* _Instructions for the task_:
From the first line to the last, output the material exactly.

######

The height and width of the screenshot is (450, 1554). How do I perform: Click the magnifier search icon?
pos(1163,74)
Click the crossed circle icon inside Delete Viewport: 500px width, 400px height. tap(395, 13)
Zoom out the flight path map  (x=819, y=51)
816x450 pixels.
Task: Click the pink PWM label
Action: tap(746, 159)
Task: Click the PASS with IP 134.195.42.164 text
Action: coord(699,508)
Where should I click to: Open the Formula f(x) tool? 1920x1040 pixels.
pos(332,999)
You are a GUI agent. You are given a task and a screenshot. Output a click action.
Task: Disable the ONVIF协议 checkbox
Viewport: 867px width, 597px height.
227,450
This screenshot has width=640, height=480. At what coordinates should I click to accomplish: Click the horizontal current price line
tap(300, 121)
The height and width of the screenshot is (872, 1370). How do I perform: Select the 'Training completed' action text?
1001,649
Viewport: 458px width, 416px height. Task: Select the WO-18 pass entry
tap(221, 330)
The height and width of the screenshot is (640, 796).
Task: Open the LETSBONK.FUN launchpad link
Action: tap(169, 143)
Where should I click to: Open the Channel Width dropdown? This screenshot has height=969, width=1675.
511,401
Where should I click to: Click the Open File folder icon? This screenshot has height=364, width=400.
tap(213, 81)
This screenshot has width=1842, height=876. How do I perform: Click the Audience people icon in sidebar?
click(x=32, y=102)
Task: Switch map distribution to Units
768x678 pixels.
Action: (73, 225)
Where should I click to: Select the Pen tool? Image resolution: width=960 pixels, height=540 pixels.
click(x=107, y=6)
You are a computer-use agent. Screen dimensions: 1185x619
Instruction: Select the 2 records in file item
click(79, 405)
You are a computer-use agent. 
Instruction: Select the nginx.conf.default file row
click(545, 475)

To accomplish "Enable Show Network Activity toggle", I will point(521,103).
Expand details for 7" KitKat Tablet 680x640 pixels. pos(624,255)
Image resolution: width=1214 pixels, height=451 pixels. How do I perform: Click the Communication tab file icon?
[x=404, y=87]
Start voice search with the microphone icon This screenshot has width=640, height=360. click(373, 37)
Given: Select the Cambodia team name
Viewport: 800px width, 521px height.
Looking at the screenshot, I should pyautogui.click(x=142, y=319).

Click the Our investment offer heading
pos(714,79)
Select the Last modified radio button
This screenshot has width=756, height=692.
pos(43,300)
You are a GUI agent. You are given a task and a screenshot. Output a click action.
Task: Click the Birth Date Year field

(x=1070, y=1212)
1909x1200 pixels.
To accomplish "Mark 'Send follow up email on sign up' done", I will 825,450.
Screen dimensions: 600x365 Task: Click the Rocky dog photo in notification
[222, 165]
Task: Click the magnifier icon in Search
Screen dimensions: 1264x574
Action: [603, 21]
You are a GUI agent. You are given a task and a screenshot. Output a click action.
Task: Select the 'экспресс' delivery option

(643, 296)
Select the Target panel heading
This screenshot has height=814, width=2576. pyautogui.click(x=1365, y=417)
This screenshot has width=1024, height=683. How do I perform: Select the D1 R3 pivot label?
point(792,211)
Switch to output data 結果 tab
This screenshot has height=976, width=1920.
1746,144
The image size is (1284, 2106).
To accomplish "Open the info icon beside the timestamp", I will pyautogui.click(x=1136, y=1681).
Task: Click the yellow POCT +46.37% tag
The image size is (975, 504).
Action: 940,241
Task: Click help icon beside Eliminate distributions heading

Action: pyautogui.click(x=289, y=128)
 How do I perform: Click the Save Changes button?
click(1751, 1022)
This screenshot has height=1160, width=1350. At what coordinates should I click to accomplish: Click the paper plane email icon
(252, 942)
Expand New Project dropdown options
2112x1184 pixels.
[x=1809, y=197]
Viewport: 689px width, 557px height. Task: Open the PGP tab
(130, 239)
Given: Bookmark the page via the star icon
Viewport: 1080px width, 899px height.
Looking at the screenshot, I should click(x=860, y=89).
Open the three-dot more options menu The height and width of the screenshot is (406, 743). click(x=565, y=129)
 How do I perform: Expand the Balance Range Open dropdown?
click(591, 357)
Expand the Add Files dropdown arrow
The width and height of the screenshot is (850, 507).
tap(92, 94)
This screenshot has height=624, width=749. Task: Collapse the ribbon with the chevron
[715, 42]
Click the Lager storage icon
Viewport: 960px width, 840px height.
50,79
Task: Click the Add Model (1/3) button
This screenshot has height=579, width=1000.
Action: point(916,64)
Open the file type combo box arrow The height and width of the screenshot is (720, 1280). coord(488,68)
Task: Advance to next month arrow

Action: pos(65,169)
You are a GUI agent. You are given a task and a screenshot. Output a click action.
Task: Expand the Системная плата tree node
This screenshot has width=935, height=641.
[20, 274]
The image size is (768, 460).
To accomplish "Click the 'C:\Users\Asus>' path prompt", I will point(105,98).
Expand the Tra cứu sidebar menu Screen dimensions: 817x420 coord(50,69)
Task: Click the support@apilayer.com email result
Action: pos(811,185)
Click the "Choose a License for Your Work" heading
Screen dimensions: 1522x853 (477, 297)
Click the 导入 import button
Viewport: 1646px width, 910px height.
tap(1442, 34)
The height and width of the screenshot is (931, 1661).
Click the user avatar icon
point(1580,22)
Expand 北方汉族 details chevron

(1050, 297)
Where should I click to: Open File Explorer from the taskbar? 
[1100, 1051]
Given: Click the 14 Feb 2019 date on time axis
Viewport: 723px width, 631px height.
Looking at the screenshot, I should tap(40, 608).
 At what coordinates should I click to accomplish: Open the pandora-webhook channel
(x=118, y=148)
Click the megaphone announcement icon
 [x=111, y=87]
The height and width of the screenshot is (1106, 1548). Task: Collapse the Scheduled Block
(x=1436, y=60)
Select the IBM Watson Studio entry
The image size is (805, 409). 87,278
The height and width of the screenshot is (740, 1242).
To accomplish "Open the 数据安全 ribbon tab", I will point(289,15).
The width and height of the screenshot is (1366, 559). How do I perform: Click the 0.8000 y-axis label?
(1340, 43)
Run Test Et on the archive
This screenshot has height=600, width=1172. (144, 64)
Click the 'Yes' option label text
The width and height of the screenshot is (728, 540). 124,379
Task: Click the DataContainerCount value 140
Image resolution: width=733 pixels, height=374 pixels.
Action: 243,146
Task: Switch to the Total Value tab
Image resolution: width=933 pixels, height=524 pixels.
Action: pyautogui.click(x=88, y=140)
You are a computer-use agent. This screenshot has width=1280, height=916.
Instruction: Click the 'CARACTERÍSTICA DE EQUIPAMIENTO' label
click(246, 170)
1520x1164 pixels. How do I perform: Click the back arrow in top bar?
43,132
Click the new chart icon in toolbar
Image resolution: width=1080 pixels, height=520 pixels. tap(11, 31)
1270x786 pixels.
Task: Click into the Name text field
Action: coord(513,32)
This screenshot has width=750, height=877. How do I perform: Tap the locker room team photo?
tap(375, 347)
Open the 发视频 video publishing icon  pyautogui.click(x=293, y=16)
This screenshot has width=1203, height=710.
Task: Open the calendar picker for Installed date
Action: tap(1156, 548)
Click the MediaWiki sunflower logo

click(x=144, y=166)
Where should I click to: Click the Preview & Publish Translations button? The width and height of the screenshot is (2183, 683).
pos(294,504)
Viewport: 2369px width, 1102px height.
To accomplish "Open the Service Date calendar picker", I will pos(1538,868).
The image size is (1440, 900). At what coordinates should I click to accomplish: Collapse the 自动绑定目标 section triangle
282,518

######

* _Exercise result_:
The height and width of the screenshot is (450, 1554). How do I perform: Click the magnifier search icon?
pos(1163,74)
Click the crossed circle icon inside Delete Viewport: 500px width, 400px height. tap(395, 13)
Zoom out the flight path map  (x=819, y=51)
816x450 pixels.
Task: Click the pink PWM label
Action: tap(746, 159)
Task: Click the PASS with IP 134.195.42.164 text
Action: coord(699,508)
Where should I click to: Open the Formula f(x) tool? 1920x1040 pixels.
pos(332,999)
You are a GUI agent. You are given a task and a screenshot. Output a click action.
Task: Disable the ONVIF协议 checkbox
Viewport: 867px width, 597px height.
227,450
This screenshot has width=640, height=480. At what coordinates should I click to accomplish: Click the horizontal current price line
tap(300, 121)
The height and width of the screenshot is (872, 1370). How do I perform: Select the 'Training completed' action text?
1001,649
Viewport: 458px width, 416px height. Task: Select the WO-18 pass entry
tap(221, 330)
The height and width of the screenshot is (640, 796).
Task: Open the LETSBONK.FUN launchpad link
Action: tap(169, 143)
Where should I click to: Open the Channel Width dropdown? This screenshot has height=969, width=1675.
511,401
Where should I click to: Click the Open File folder icon? This screenshot has height=364, width=400.
tap(213, 81)
This screenshot has width=1842, height=876. How do I perform: Click the Audience people icon in sidebar?
click(x=32, y=102)
Task: Switch map distribution to Units
768x678 pixels.
Action: (73, 225)
Where should I click to: Select the Pen tool? Image resolution: width=960 pixels, height=540 pixels.
click(x=107, y=6)
You are a computer-use agent. Screen dimensions: 1185x619
Instruction: Select the 2 records in file item
click(79, 405)
You are a computer-use agent. 
Instruction: Select the nginx.conf.default file row
click(545, 475)

To accomplish "Enable Show Network Activity toggle", I will point(521,103).
Expand details for 7" KitKat Tablet 680x640 pixels. pos(624,255)
Image resolution: width=1214 pixels, height=451 pixels. How do I perform: Click the Communication tab file icon?
[x=404, y=87]
Start voice search with the microphone icon This screenshot has width=640, height=360. click(373, 37)
Given: Select the Cambodia team name
Viewport: 800px width, 521px height.
Looking at the screenshot, I should pyautogui.click(x=142, y=319).

Click the Our investment offer heading
pos(714,79)
Select the Last modified radio button
This screenshot has width=756, height=692.
pos(43,300)
You are a GUI agent. You are given a task and a screenshot. Output a click action.
Task: Click the Birth Date Year field

(x=1070, y=1212)
1909x1200 pixels.
To accomplish "Mark 'Send follow up email on sign up' done", I will 825,450.
Screen dimensions: 600x365 Task: Click the Rocky dog photo in notification
[222, 165]
Task: Click the magnifier icon in Search
Screen dimensions: 1264x574
Action: [603, 21]
You are a GUI agent. You are given a task and a screenshot. Output a click action.
Task: Select the 'экспресс' delivery option

(643, 296)
Select the Target panel heading
This screenshot has height=814, width=2576. pyautogui.click(x=1365, y=417)
This screenshot has width=1024, height=683. How do I perform: Select the D1 R3 pivot label?
point(792,211)
Switch to output data 結果 tab
This screenshot has height=976, width=1920.
1746,144
The image size is (1284, 2106).
To accomplish "Open the info icon beside the timestamp", I will pyautogui.click(x=1136, y=1681).
Task: Click the yellow POCT +46.37% tag
The image size is (975, 504).
Action: 940,241
Task: Click help icon beside Eliminate distributions heading

Action: pyautogui.click(x=289, y=128)
 How do I perform: Click the Save Changes button?
click(1751, 1022)
This screenshot has height=1160, width=1350. At what coordinates should I click to accomplish: Click the paper plane email icon
(252, 942)
Expand New Project dropdown options
2112x1184 pixels.
[x=1809, y=197]
Viewport: 689px width, 557px height. Task: Open the PGP tab
(130, 239)
Given: Bookmark the page via the star icon
Viewport: 1080px width, 899px height.
Looking at the screenshot, I should click(x=860, y=89).
Open the three-dot more options menu The height and width of the screenshot is (406, 743). click(x=565, y=129)
 How do I perform: Expand the Balance Range Open dropdown?
click(591, 357)
Expand the Add Files dropdown arrow
The width and height of the screenshot is (850, 507).
tap(92, 94)
This screenshot has height=624, width=749. Task: Collapse the ribbon with the chevron
[715, 42]
Click the Lager storage icon
Viewport: 960px width, 840px height.
50,79
Task: Click the Add Model (1/3) button
This screenshot has height=579, width=1000.
Action: point(916,64)
Open the file type combo box arrow The height and width of the screenshot is (720, 1280). coord(488,68)
Task: Advance to next month arrow

Action: pos(65,169)
You are a GUI agent. You are given a task and a screenshot. Output a click action.
Task: Expand the Системная плата tree node
This screenshot has width=935, height=641.
[20, 274]
The image size is (768, 460).
To accomplish "Click the 'C:\Users\Asus>' path prompt", I will point(105,98).
Expand the Tra cứu sidebar menu Screen dimensions: 817x420 coord(50,69)
Task: Click the support@apilayer.com email result
Action: pos(811,185)
Click the "Choose a License for Your Work" heading
Screen dimensions: 1522x853 (477, 297)
Click the 导入 import button
Viewport: 1646px width, 910px height.
tap(1442, 34)
The height and width of the screenshot is (931, 1661).
Click the user avatar icon
point(1580,22)
Expand 北方汉族 details chevron

(1050, 297)
Where should I click to: Open File Explorer from the taskbar? 
[1100, 1051]
Given: Click the 14 Feb 2019 date on time axis
Viewport: 723px width, 631px height.
Looking at the screenshot, I should tap(40, 608).
 At what coordinates should I click to accomplish: Open the pandora-webhook channel
(x=118, y=148)
Click the megaphone announcement icon
 [x=111, y=87]
The height and width of the screenshot is (1106, 1548). Task: Collapse the Scheduled Block
(x=1436, y=60)
Select the IBM Watson Studio entry
The image size is (805, 409). 87,278
The height and width of the screenshot is (740, 1242).
To accomplish "Open the 数据安全 ribbon tab", I will point(289,15).
The width and height of the screenshot is (1366, 559). How do I perform: Click the 0.8000 y-axis label?
(1340, 43)
Run Test Et on the archive
This screenshot has height=600, width=1172. (144, 64)
Click the 'Yes' option label text
The width and height of the screenshot is (728, 540). 124,379
Task: Click the DataContainerCount value 140
Image resolution: width=733 pixels, height=374 pixels.
Action: 243,146
Task: Switch to the Total Value tab
Image resolution: width=933 pixels, height=524 pixels.
Action: pyautogui.click(x=88, y=140)
You are a computer-use agent. This screenshot has width=1280, height=916.
Instruction: Click the 'CARACTERÍSTICA DE EQUIPAMIENTO' label
click(246, 170)
1520x1164 pixels. How do I perform: Click the back arrow in top bar?
43,132
Click the new chart icon in toolbar
Image resolution: width=1080 pixels, height=520 pixels. tap(11, 31)
1270x786 pixels.
Task: Click into the Name text field
Action: coord(513,32)
This screenshot has width=750, height=877. How do I perform: Tap the locker room team photo?
tap(375, 347)
Open the 发视频 video publishing icon  pyautogui.click(x=293, y=16)
This screenshot has width=1203, height=710.
Task: Open the calendar picker for Installed date
Action: tap(1156, 548)
Click the MediaWiki sunflower logo

click(x=144, y=166)
Where should I click to: Click the Preview & Publish Translations button? The width and height of the screenshot is (2183, 683).
pos(294,504)
Viewport: 2369px width, 1102px height.
To accomplish "Open the Service Date calendar picker", I will pos(1538,868).
The image size is (1440, 900). At what coordinates should I click to accomplish: Collapse the 自动绑定目标 section triangle
282,518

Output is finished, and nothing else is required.